#### [Task directions]
Only one stretch of the data below is needed. Output the lines from the one with "Task: Click empty area of Services list box" up to and including the one with "Task: Click the packages.cloud.google.com", exactly as they stand.

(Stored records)
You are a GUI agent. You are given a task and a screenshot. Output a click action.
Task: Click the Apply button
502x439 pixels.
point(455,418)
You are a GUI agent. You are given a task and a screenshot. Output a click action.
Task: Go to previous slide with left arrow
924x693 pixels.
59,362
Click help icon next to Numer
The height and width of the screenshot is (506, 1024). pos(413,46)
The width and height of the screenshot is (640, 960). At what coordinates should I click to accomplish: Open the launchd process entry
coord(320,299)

--

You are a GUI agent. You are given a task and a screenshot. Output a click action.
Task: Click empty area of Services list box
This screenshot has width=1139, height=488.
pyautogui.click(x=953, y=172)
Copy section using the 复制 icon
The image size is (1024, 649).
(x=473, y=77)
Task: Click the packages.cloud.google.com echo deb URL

--

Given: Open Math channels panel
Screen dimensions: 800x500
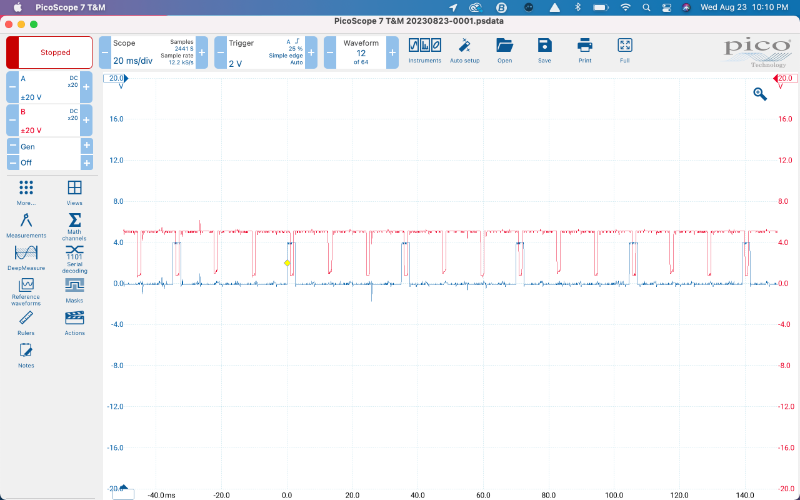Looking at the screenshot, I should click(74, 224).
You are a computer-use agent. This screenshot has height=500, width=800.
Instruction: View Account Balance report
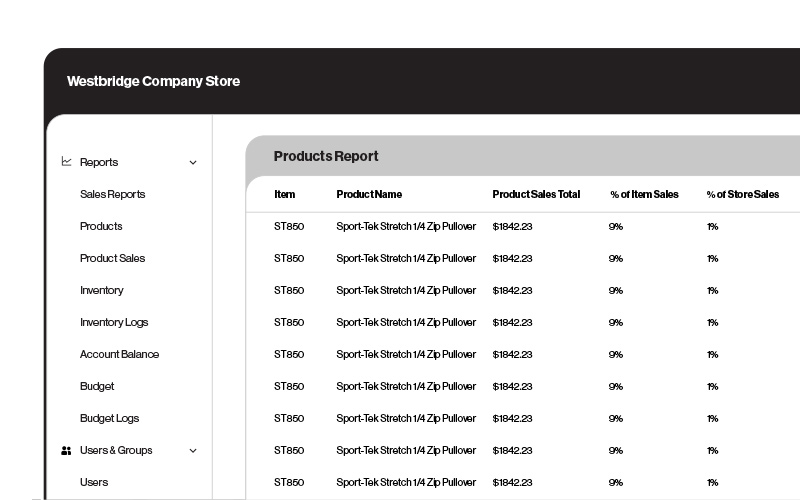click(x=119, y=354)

#### [Solved problem]
Task: Click empty area of Services list box
This screenshot has width=1139, height=488.
pyautogui.click(x=953, y=172)
Copy section using the 复制 icon
The image size is (1024, 649).
(x=473, y=77)
Task: Click the packages.cloud.google.com echo deb URL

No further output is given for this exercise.